Open caseyg opened 4 years ago
@caseyg Still need more detail on this. Please add what you know to the issue description, then re-assign to me. Thanks.
@elazar updated the issue description. I'm probably going to be offline for rest of today, but I think the best next step is to try out a different module, before we reinvent the wheel. I will leave unassigned for now, and feel free to poke around if you're interested! But I can also mess with the modules at some point to get more info, and let you know if I hit a sticking point.
There are a variety of modules which do something very similar: extract text from PDF documents ingested by Omeka.
A: https://github.com/omeka-s-modules/ExtractText B: https://github.com/Daniel-KM/Omeka-S-module-PdfText C: https://github.com/symac/Omeka-S-module-ExtractOcr
They all appear to use the same poppler-utils/pdf2text library but have some differences.

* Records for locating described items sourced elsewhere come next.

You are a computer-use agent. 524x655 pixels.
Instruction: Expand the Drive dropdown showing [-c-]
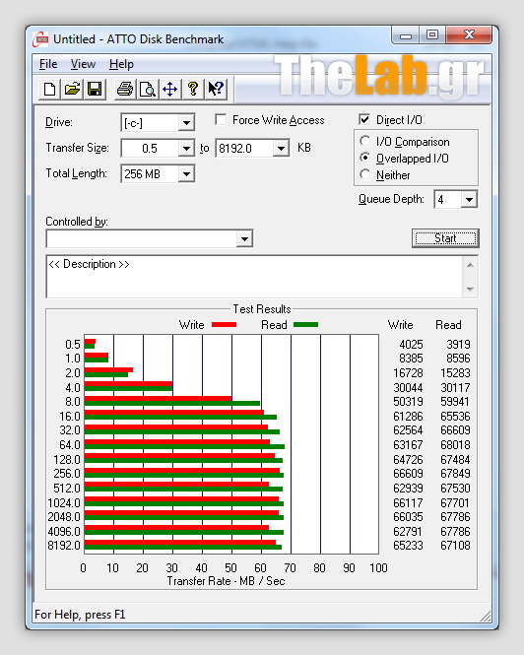(x=158, y=123)
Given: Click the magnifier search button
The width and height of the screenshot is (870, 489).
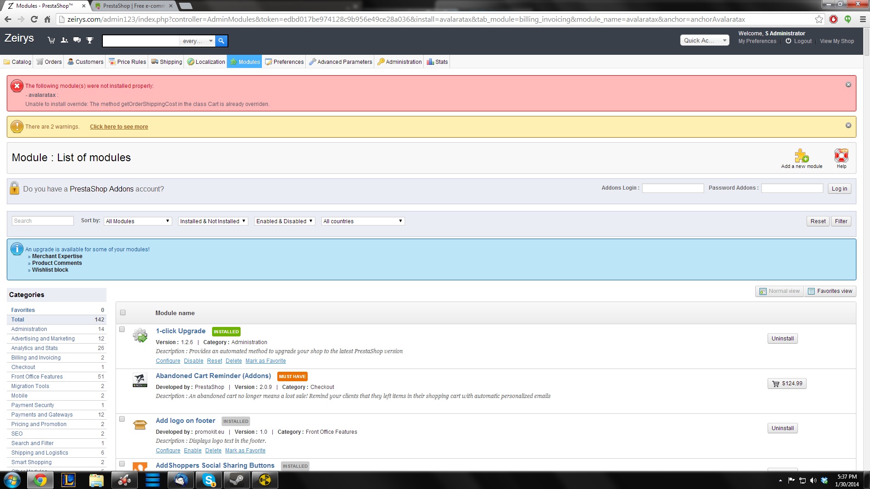Looking at the screenshot, I should tap(221, 41).
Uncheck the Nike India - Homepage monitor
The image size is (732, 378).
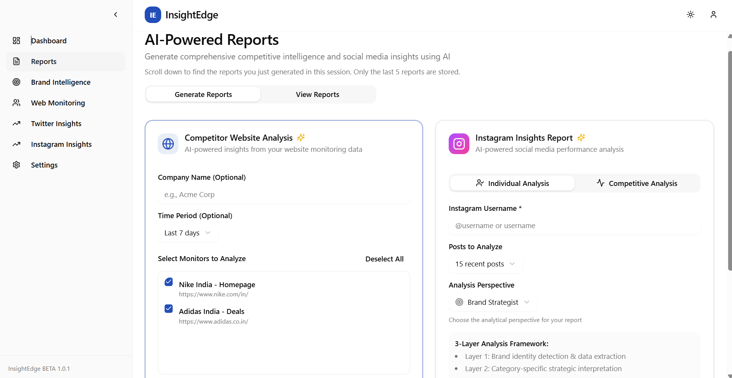pyautogui.click(x=168, y=282)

We are currently using module A: ExtractText. Its approach is to create an
extracttext
metadata field and drop the entire PDF content in there as one gigantic blob of text.For future search and design reasons, it would be better to have extracted text marked up with page breaks. A future search interface could highlight pages numbers on which string X appears, and an anchor-element could be used to deeplink to the text of a specific page.
For these reasons, among others, it would be preferable to have extracted text stored as XML or HTML with tags indicating page breaks.
(I believe this is the approach taken by module C: ExtractOCR which "extracts OCR text in XML from PDF files." but I haven't played around with it yet.)
This thread from the Omeka Forum also indicates that this is the "blessed" option for text-type content, as markup is not allowed in Omeka S metadata fields.
Recommended next step: find out if module C: Extract OCR, works well for our purposes, and if it can reprocess already uploaded media.